- [Task]: Only the lines containing the string "agent" are needed; copy all of them from the listing.

- [Dataset records]:
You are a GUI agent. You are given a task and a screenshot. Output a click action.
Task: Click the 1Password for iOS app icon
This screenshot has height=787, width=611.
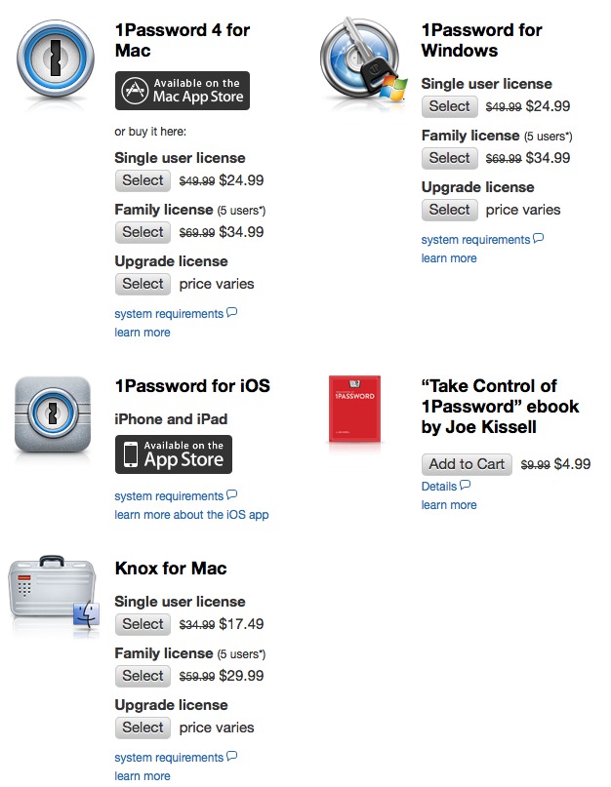(54, 416)
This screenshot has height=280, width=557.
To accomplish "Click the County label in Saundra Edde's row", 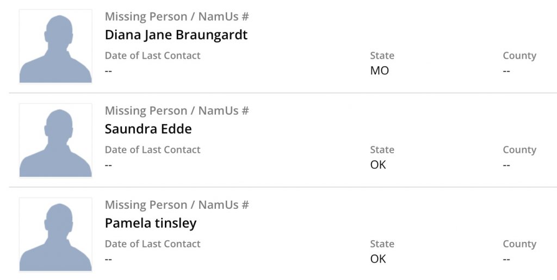I will coord(519,150).
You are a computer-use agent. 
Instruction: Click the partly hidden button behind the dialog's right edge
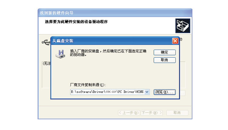pyautogui.click(x=183, y=93)
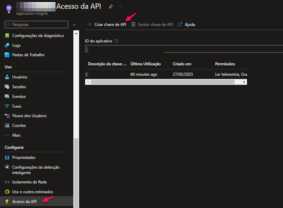Select Usuários in the sidebar
Image resolution: width=283 pixels, height=208 pixels.
(x=20, y=77)
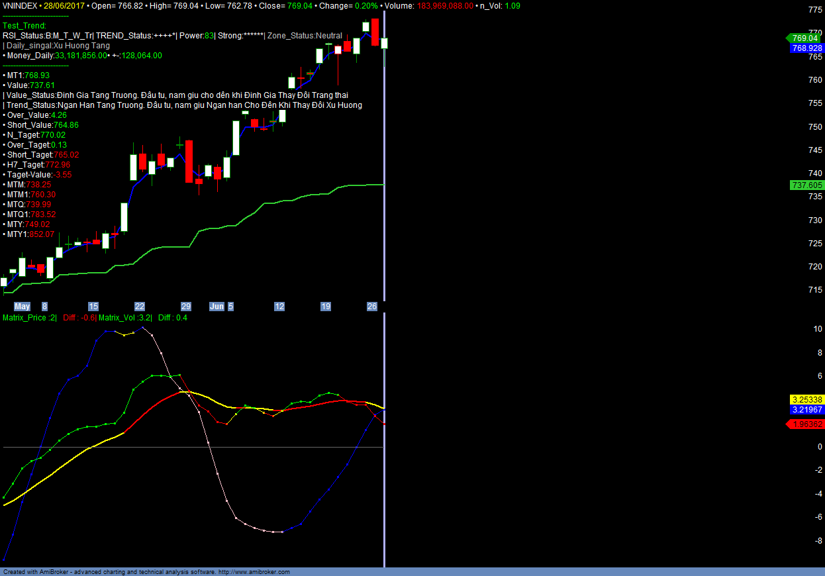Click the Volume value in the title bar
The width and height of the screenshot is (825, 576).
(x=445, y=5)
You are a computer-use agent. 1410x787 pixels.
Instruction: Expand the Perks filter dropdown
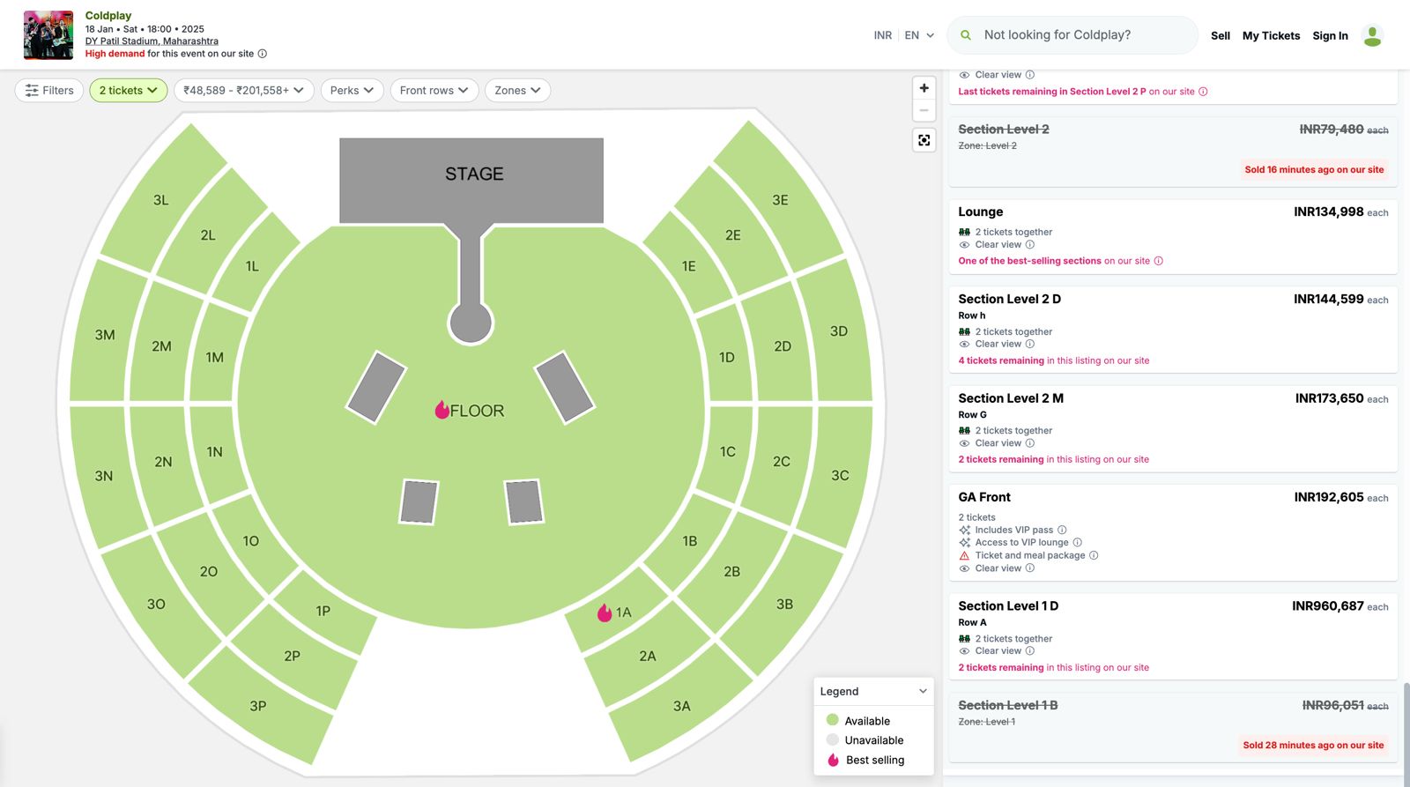point(352,90)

- [Answer area]:
You are a GUI agent. You are given a task and a screenshot. Output a click action.
You are a computer-use agent. 
You are a computer-use agent. 1410x787 pixels.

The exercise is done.